[LISTED ENTRIES Boundary: Start]

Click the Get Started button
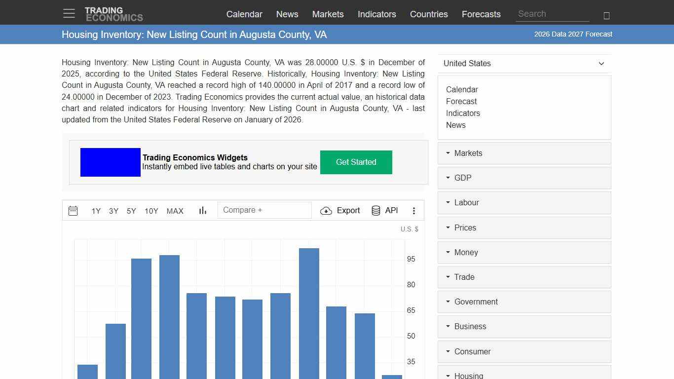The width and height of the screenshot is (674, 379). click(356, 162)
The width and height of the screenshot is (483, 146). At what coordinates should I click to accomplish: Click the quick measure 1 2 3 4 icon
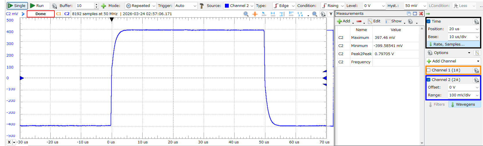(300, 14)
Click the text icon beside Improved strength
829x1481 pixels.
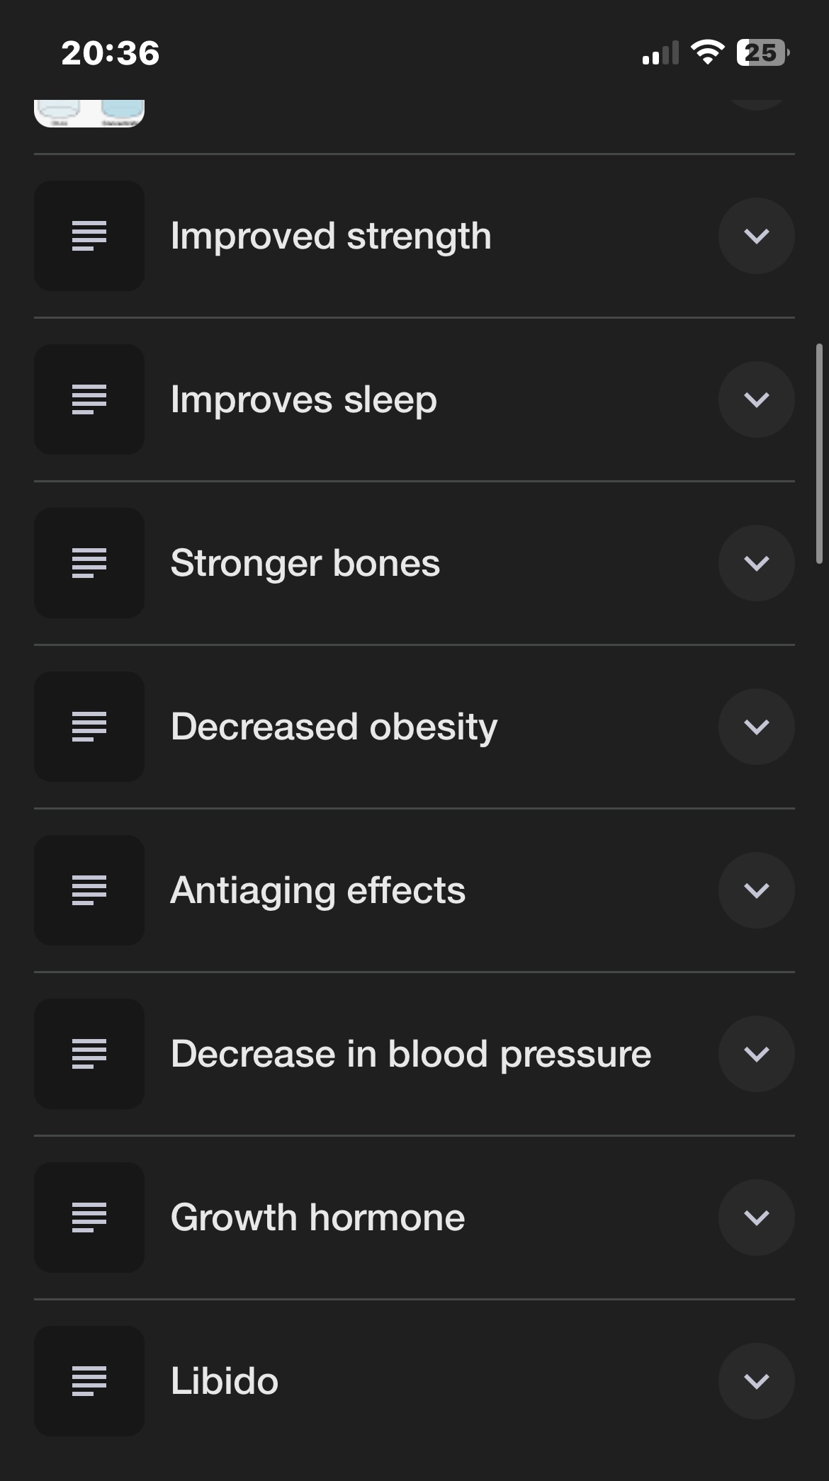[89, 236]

[LISTED ENTRIES Boundary: End]
[LISTED ENTRIES Boundary: Start]

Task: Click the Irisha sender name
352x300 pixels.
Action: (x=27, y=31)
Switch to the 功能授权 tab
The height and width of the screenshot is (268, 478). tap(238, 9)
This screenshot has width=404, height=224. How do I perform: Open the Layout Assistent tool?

[LISTED ENTRIES Boundary: End]

Once you find the line with "Task: Click the Irisha sender name" above, print it and every line after it up to and including the line with "This screenshot has", exactly as written and nothing else.

ANSWER TO THIS PROBLEM:
Task: Click the Irisha sender name
352x300 pixels.
Action: (x=27, y=31)
Switch to the 功能授权 tab
The height and width of the screenshot is (268, 478). tap(238, 9)
This screenshot has width=404, height=224. How do I perform: Open the Layout Assistent tool?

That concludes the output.